Materials provided: Begin

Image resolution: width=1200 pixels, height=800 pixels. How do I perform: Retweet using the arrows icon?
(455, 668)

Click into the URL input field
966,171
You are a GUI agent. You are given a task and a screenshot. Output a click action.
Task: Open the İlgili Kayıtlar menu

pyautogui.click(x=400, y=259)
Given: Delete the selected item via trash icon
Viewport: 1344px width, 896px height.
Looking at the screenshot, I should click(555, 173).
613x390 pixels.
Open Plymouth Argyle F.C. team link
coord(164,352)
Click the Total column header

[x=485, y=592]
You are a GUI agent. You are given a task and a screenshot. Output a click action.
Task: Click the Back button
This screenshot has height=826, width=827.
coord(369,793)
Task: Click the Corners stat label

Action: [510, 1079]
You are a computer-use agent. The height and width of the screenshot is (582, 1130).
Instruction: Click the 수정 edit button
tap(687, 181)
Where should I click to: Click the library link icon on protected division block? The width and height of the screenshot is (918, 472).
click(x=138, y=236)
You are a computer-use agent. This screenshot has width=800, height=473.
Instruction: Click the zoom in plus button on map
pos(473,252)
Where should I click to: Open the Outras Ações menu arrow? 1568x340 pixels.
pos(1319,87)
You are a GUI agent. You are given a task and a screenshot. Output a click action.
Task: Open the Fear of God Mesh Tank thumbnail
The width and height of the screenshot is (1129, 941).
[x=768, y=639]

Materials provided: End

Work to be completed: The records above are to be given again in full, exactly.

Reply:
Image resolution: width=1200 pixels, height=800 pixels. How do I perform: Retweet using the arrows icon?
(455, 668)

Click into the URL input field
966,171
You are a GUI agent. You are given a task and a screenshot. Output a click action.
Task: Open the İlgili Kayıtlar menu

pyautogui.click(x=400, y=259)
Given: Delete the selected item via trash icon
Viewport: 1344px width, 896px height.
Looking at the screenshot, I should click(555, 173).
613x390 pixels.
Open Plymouth Argyle F.C. team link
coord(164,352)
Click the Total column header

[x=485, y=592]
You are a GUI agent. You are given a task and a screenshot. Output a click action.
Task: Click the Back button
This screenshot has height=826, width=827.
coord(369,793)
Task: Click the Corners stat label

Action: [510, 1079]
You are a computer-use agent. The height and width of the screenshot is (582, 1130).
Instruction: Click the 수정 edit button
tap(687, 181)
Where should I click to: Click the library link icon on protected division block? The width and height of the screenshot is (918, 472).
click(x=138, y=236)
You are a computer-use agent. This screenshot has width=800, height=473.
Instruction: Click the zoom in plus button on map
pos(473,252)
Where should I click to: Open the Outras Ações menu arrow? 1568x340 pixels.
pos(1319,87)
You are a GUI agent. You are given a task and a screenshot. Output a click action.
Task: Open the Fear of God Mesh Tank thumbnail
The width and height of the screenshot is (1129, 941).
[x=768, y=639]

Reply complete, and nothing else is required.